Le processus est d’un cheminement complexe59, et n’est pas amorcé sans des préalables qui peuvent recouvrir une dimension diplomatique (discussions informelles, correspondance) ou militaire (conflit), voire - et cela semble être le cas le plus fréquent - une combinaison des deux.

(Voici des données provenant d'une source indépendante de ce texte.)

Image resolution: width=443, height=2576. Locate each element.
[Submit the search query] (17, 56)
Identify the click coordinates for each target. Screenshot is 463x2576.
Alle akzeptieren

Son déroulement est souvent chaotique, marqué par de fréquentes renégociations d’une partie ou de la totalité des accords passés ; il s’inscrit généralement dans la durée, mise à profit par les protagonistes pour conforter ou faire évoluer en leur faveur le rapport de forces initial60. La lenteur des négociations, mais aussi le maintien d’une situation non réglée, a des conséquences sur les territoires concernés qui, de part et d’autre d’une limite provisoire - ligne de cessez-le-feu ou ligne de contrôle effectif -, sont l’objet d’un aménagement d’autant plus intense et rapide que l’enjeu frontalier est perçu comme majeur par les protagonistes.
Curzon, “ Frontiers ”, The Romanes Lecture, Oxford, 1907, p. 50.
S.B. Jones, Boundary-making, a Handbook for Statesmen, New York, 1945. Jones traduisit définition par allocation.
C’est à dire l’ensemble des valeurs et pratiques régissant les relations internationales.
Jacques Ancel, Géographie des frontières, Paris, Gallimard, 1938, p. 210.
Michel Foucher, op. cit., p. 43.
J.R.V. Prescott, Boundaries and frontiers, London, Croom Helm, 1987, p. 61, a tenté de synthétiser au travers d’un schéma-type l’ensemble du processus. Ce schéma, absent des premières éditions de l'ouvrage, est en fait repris d'un autre texte de Prescott, traitant des frontières maritimes : Maritime boundaries of the World, Londres, Methuen, p. 84.
Les anglais évoquent le terme de power politics, dont les causes (ou les moyens) seraient pour Raymond Aron “ l’espace, le nombre, les ressources ”, R. Aron, op. cit., p. 186.